Вообще в Борисе все было характерно слуцким. Его разговорная речь нисколько не отличалась от стихотворной. Такую особенность я замечал только у Пастернака. Обычно, когда поэты, прерывая общий разговор или застолье, читают свое, они на глазах преображаются, меняется их голос, они, как бы отстранившись от самих себя, восходят на невидимый пьедестал. Даже Ахматова, сказавшая о себе:

Я тишайшая, я простая…

читала стихи торжественно.

И только у Пастернака и у Слуцкого разговорная речь совершенно естественно, без малейших усилий переходила в стихотворную.

Если учесть, что после войны его полтора десятилетия мучила головная боль — последствие контузии, фронтовой простуды и нескольких черепных операций, а затем уже до самой смерти не отпускала бессонница и он, все увеличивая дозы снотворных, все равно спал не более трех часов в сутки, работоспособность Бориса следует признать титанической.

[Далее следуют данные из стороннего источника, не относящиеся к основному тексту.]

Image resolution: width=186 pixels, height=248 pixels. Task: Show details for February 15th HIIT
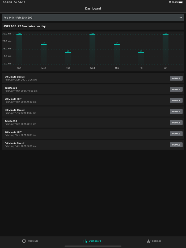[176, 134]
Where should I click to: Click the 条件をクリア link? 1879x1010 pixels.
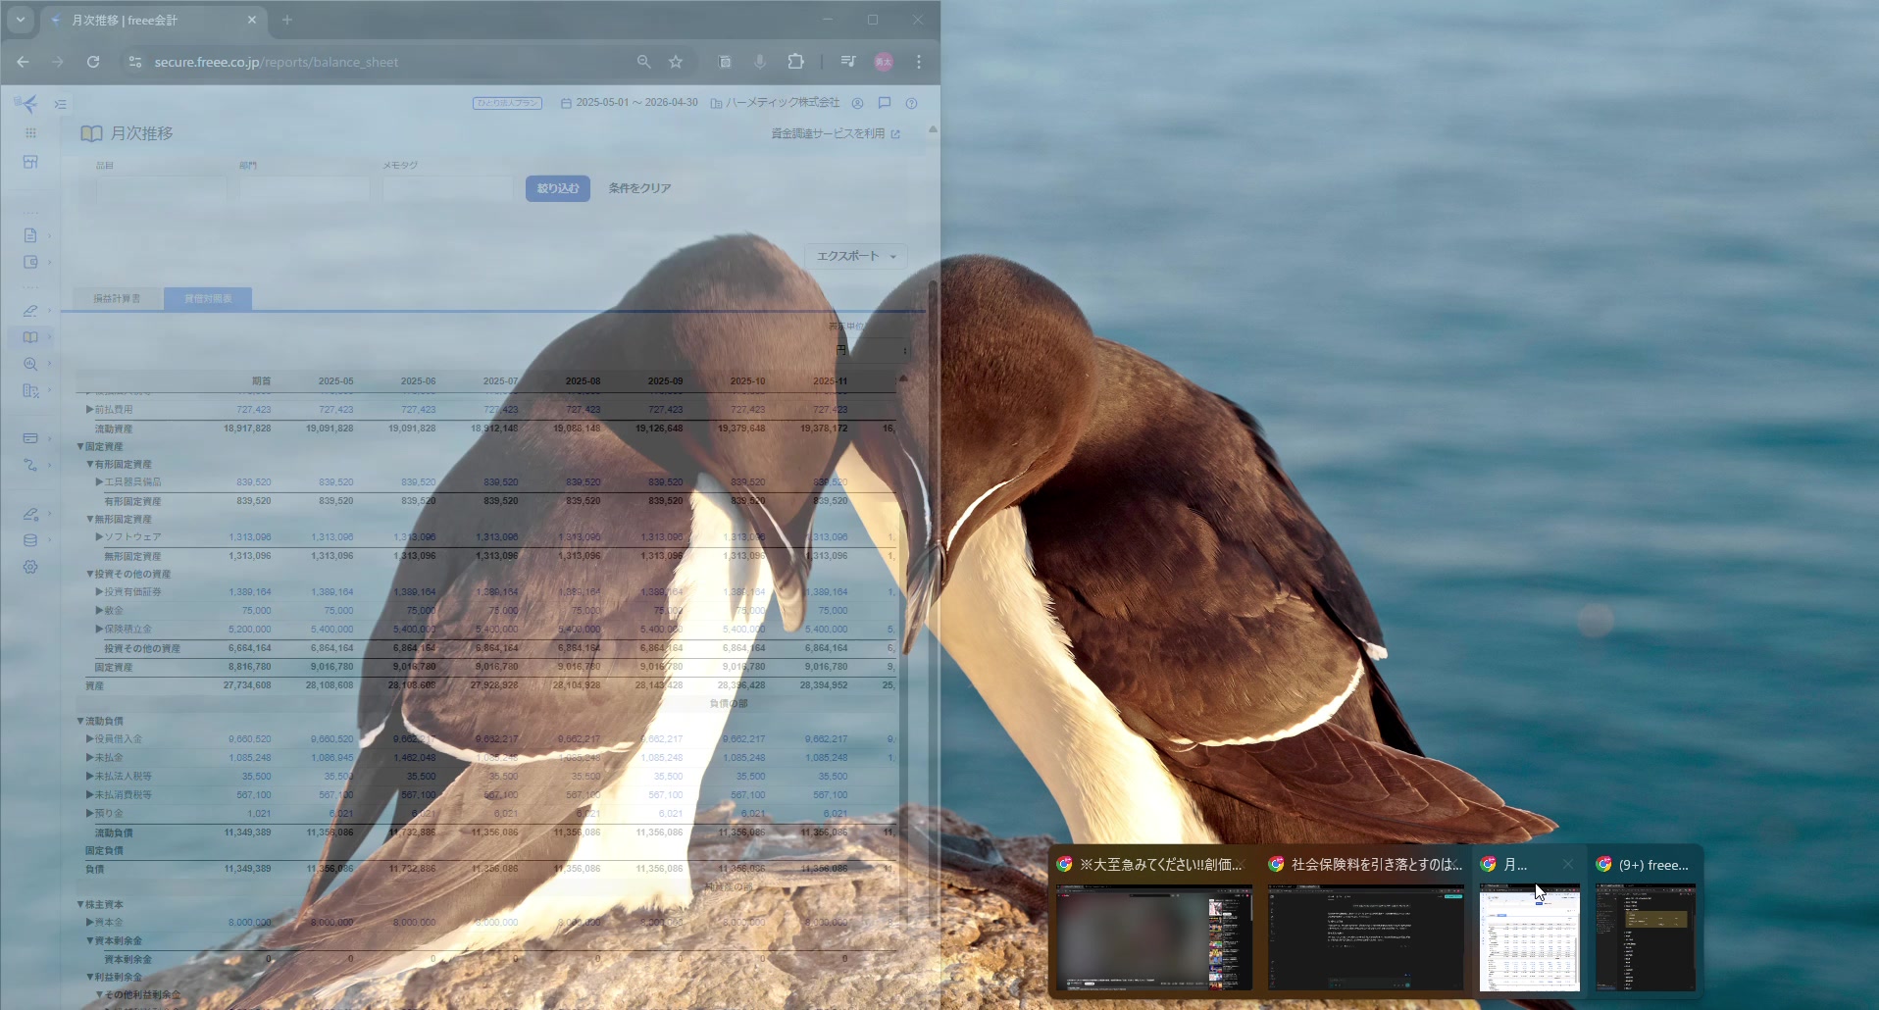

Когда он все это успел написать, для меня так и остается загадкой. Я порой проводил с ним изрядную часть и дня и вечера — десять лет мы жили неподалеку друг от друга, а летом на море и вообще — в одном доме, нередко в соседних комнатах, — но ни разу не заставал его пишущим. Возможно, на него еще в юности повлияла «Фиеста» Хемингуэя («… этика… требует, чтобы никто никогда не видел тебя за работой…»), но, скорее всего, тут сказалась присущая Борису стыдливость. Мне кажется, он стеснялся стихотворной работы, она, как ему казалось, явно уступала его армейской работе. Недаром в стихотворении «Я говорил от имени России…» сказано:

Политработа — трудная работа…

В первом варианте стих заканчивался так:

Воспоминанье это,

Как справку,

   собираюсь предъявить,

Затем,

   чтоб в низшей должности — поэта

От имени России

   говорить.

Изменил Слуцкий низшую должность на новую потому, что пошли разговоры, мол, он повторяет строфу Семена Гудзенко:

Быть под началом у старшин

хотя бы треть пути,

потом могу я с тех вершин

в поэзию сойти.

Но никакого повторения не было. Скорее, эти строки пришли к Борису от боготворимого им Маяковского:

Был я сажень ростом.

А на что мне сажень?

Для таких работ годна и тля.

И еще, по всей видимости, в этом сказалось влияние семьи, в которой литературный труд, скорее всего, не слишком уважали. Отец Бориса работал на рынке весовщиком, ворочал шестипудовые мешки, сочинение стихов, по-видимому, считал баловством и отпустил сына в Москву, чтобы тот учился на юриста, а не на литератора. Это уже позже Борис по собственной инициативе и, скорее всего, не оповещая родителей, поступил в Литературный институт, занимаясь одновременно в двух вузах, еще давая при этом уроки в вечерней школе.